* ЗАДАНИЯ
(1) Проверь по отрывку три утверждения и для каждого ответь «да» или «нет», приведя решающие слова отрывка в точности. (a) В 2020 году Наталья записалась в инициативу «Честные люди». (b) Семья Снежковых впервые вышла на протест 27 сентября. (c) Дочери Наталии и Германа, Татьяне, 20 лет.
(2) Где, согласно отрывку, Наталья с мужем развешивали листовки, которые печатали на принтере в 2010-м?
(3) Скопируй из отрывка без изменений часть, которая начинается словами «Многодетная семья Снежковых, которую» и заканчивается словами «перевернет Снежковым жизнь.».

* ПРЕДЛОЖЕННЫЙ ОТРЫВОК
○ ○ ○ ○

Пока же девушка передает большой привет родному Гомелю и очень хочет, чтобы весь путь, который прошла сама и такие же беларусы, как она, был не зря.

— Очень много в моем случае поставлено на кон. Многие люди многим пожертвовали. И сколько у нас политических, сколько людей подвергается репрессиям. Если мы отступим, остается только гадать, что будет. Тогда и правда большой лагерь в центре Европы превратится из фигуры речи в реальность. Хочется, чтобы мы не сдавались и шли только вперед.


«Раньше этот участок границы беларусы не патрулировали, а сейчас раз в несколько часов проходит патруль с собаками»

Семья Снежковых, Гомель

Многодетная семья Снежковых, которую в сентябре узнал весь протестный Гомель, еще в 2010-м не была «абыякавай да жыцця» и политики. Тогда происходящее не освещалось так широко, как сегодня, Наталья с мужем печатали на принтере листовки, как говорит женщина — правду, а потом развешивали в подъезде, на остановках. Во время предвыборной кампании 2020 Наталья записалась в инициативу «Честные люди», проводила социологические опросы в пригороде. 9 августа семья вышла на протест, и с того момента не пропустила почти ни одной акции. А марш 27 сентября перевернет Снежковым жизнь.

Это было воскресенье, когда в Гомеле против мирной толпы применяли спецсредства. Наталья с Германом и 20-летней дочерью Татьяной оказались в сцепке. Так вышло случайно, вспоминает гомельчанка уже из Литвы.

○ ○ ○ ○

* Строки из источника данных

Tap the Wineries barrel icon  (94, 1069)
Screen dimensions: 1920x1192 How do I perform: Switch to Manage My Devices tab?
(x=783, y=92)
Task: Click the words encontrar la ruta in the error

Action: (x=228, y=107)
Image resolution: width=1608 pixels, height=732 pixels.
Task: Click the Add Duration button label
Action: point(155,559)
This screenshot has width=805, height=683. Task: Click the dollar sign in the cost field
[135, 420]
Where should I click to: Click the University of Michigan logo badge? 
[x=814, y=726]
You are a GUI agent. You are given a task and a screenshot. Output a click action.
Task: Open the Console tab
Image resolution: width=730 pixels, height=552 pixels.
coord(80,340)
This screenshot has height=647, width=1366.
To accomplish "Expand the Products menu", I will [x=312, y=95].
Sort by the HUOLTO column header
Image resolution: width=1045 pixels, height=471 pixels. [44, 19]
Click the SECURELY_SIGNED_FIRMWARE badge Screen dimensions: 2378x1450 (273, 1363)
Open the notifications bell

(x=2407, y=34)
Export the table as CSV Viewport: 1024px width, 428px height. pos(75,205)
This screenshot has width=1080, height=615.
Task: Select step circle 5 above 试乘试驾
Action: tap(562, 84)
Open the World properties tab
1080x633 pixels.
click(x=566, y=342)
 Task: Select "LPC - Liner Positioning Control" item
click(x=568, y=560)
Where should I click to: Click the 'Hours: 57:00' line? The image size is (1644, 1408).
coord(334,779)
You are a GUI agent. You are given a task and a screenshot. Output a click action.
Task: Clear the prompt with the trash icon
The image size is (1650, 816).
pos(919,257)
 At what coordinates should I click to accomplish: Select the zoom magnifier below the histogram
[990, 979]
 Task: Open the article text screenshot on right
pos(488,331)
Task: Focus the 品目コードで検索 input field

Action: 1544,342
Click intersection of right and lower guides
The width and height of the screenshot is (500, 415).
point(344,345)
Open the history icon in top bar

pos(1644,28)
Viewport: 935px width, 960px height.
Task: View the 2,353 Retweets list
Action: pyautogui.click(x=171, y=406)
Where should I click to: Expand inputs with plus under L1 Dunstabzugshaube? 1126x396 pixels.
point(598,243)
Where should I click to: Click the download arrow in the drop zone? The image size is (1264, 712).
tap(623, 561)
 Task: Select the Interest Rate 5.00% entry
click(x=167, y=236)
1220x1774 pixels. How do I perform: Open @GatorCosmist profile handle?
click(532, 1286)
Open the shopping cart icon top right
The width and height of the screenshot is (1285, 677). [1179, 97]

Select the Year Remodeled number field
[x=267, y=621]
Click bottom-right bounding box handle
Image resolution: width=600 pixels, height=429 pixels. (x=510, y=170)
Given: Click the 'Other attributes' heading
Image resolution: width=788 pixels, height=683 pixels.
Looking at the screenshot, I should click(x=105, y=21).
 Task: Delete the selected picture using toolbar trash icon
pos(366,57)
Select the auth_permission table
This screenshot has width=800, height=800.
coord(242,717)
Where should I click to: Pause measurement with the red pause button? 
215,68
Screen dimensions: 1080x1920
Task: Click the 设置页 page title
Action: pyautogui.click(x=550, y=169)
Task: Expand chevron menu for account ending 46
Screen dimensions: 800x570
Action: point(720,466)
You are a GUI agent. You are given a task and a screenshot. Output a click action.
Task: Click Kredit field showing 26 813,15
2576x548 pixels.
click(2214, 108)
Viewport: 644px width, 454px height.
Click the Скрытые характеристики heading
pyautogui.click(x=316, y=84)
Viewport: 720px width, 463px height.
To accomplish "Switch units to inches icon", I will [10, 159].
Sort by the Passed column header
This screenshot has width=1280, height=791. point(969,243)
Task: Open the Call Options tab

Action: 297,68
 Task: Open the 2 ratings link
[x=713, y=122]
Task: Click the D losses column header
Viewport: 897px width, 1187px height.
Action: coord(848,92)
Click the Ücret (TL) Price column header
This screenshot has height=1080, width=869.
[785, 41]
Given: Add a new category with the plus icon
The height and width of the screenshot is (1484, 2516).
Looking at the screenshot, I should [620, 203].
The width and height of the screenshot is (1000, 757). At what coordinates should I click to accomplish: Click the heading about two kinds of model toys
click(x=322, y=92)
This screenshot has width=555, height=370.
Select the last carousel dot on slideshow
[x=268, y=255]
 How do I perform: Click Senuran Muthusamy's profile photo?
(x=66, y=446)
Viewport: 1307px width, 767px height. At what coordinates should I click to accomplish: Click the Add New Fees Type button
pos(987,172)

○ ○ ○ ○

* ОЖИДАЕМЫЕ ОТВЕТЫ
(1)
(a) Да: «Во время предвыборной кампании 2020 Наталья записалась в инициативу «Честные люди»».
(b) Нет: «9 августа семья вышла на протест».
(c) Да: «Наталья с Германом и 20-летней дочерью Татьяной оказались в сцепке».

(2) В подъезде и на остановках.

(3)
Многодетная семья Снежковых, которую в сентябре узнал весь протестный Гомель, еще в 2010-м не была «абыякавай да жыцця» и политики. Тогда происходящее не освещалось так широко, как сегодня, Наталья с мужем печатали на принтере листовки, как говорит женщина — правду, а потом развешивали в подъезде, на остановках. Во время предвыборной кампании 2020 Наталья записалась в инициативу «Честные люди», проводила социологические опросы в пригороде. 9 августа семья вышла на протест, и с того момента не пропустила почти ни одной акции. А марш 27 сентября перевернет Снежковым жизнь.